Seven national and collegiate basketball coaches, including UConn s own Kevin Ollie and Geno Auriemma, met with President Barack Obama and headed to the Pentagon today to lead a panel on leadership for 400 members of the U.S. military.

Seven national and collegiate basketball coaches, including UConn’s own Kevin Ollie and Geno Auriemma, met with President Barack Obama and headed to the Pentagon today to lead a panel on leadership or 400 members of the U.S. military.

It’s part of the Hoops for Troops program focusing on common challenges shared by basketball teams and service members.

Topics covered included “how to motivate and inspire people towards pursuit of a common goal, how to mentor young adults for a lifetime of positive contributions, how to recruit and retain the best talent and how to better integrate a diverse group of people,” according to a release from USA Basketball.

Ollie imparted words of wisdom Wednesday afternoon, telling service members, “It’s more important to be respected than liked” in a leadership role, adding “I’m not a wedding planner, I’m a coach.”

He mentioned his “challenge circle” during practice, designed for self-improvement and said his job as a leader is to be a “dealer of hope.”

“You know, the first thing we do when we challenge… we have to give the sugar first before the hot sauce,” Ollie joked with Texas Tech University Head Coach Tubby Smith.

Auriemma said part of his leadership approach is to teach his players to figure it out, explaining that it gives players a sense of ownership and confidence.

He also said that, as he’s gotten older, he’s learned to embrace the notion that you “can’t control what [you] can’t control” and it’s “all about how well you train.” He was the only women’s basketball coach in attendance.

“When you start taking everything you’re supposed to do as seriously as those kids your age take their job in the military, then you’ll understand what passion is and what commitment to detail is, and when your teammate expects you to do something, you do it,” Auriemma said.

The coaches met with the president at the Oval Office this morning. They also met separately with Chairman of the Joint Chiefs of Staff Gen. Martin Dempsey.

“For as many times as you’ve been down here, you walk in that room, and it got real quiet,” Auriemma said, of their encounter with the president. “You know, there’s a lot of coaches in that room – we like to talk a lot – and standing in that room, it was really quiet.”

Military personnel all over the world could watch the panel live on the Pentagon’s Web site.
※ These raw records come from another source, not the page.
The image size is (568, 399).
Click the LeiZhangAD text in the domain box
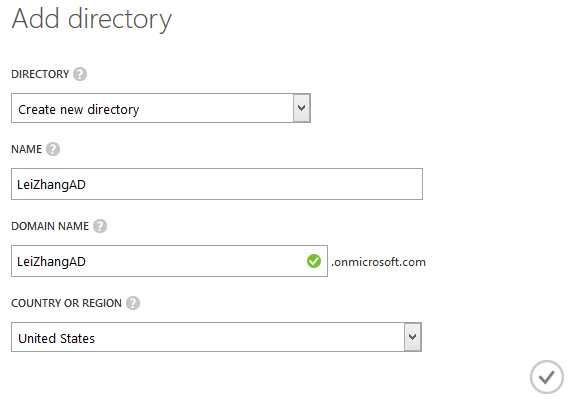pyautogui.click(x=51, y=262)
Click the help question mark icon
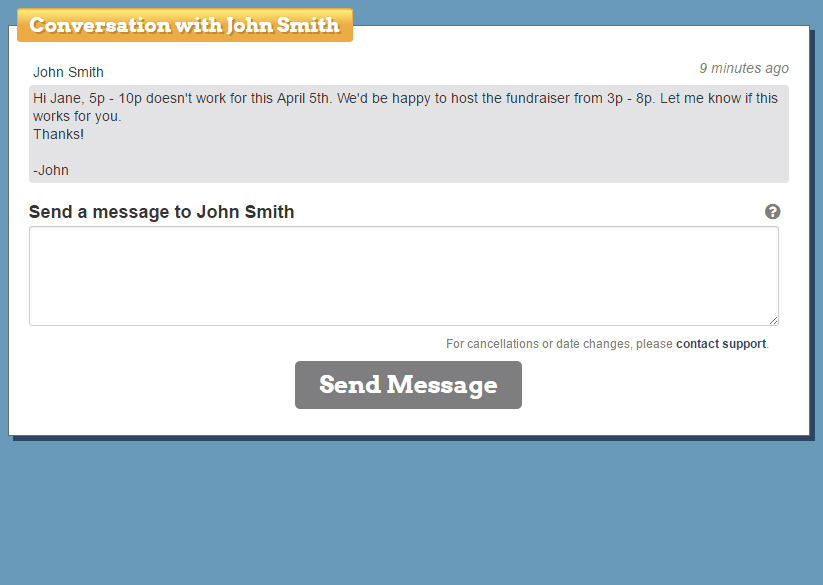This screenshot has height=585, width=823. tap(772, 212)
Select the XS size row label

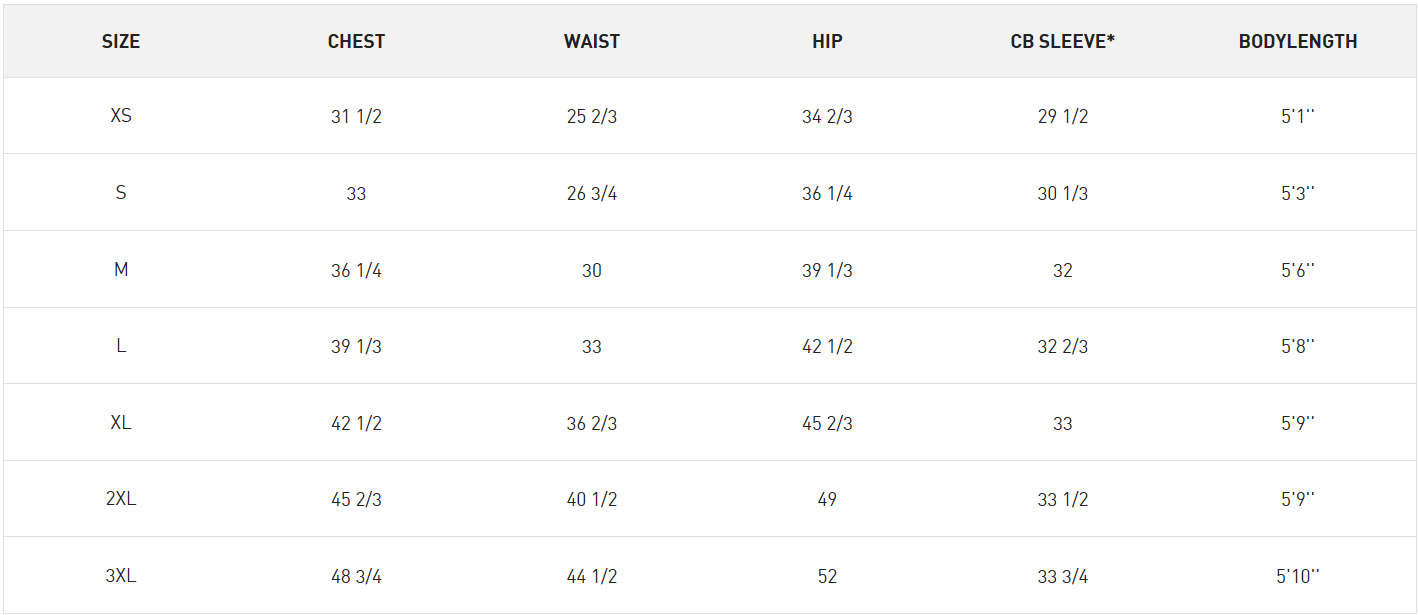coord(121,116)
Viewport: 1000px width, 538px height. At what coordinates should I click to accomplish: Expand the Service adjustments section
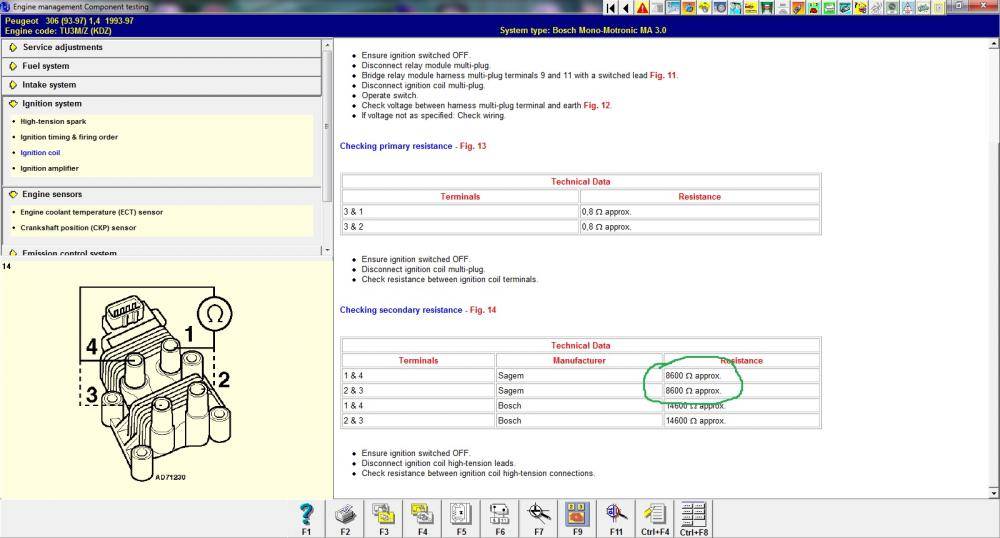[62, 47]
Dempsey hosted the panel in conjunction with USA Basketball, the National Basketball Association and Hoops for Troops.

It’s part of an “expanding relationship” between the basketball organizations and U.S. Department of Defense, focusing on “commitment to service.” According to the release, the program focuses on four pillars: Transition, Community, Leadership and Health, and features speaking engagements, clinics, exhibitions and meet-and-greets, to name a few.

The Huskies and their coaches will head back to the White House to celebrate their national titles June 10.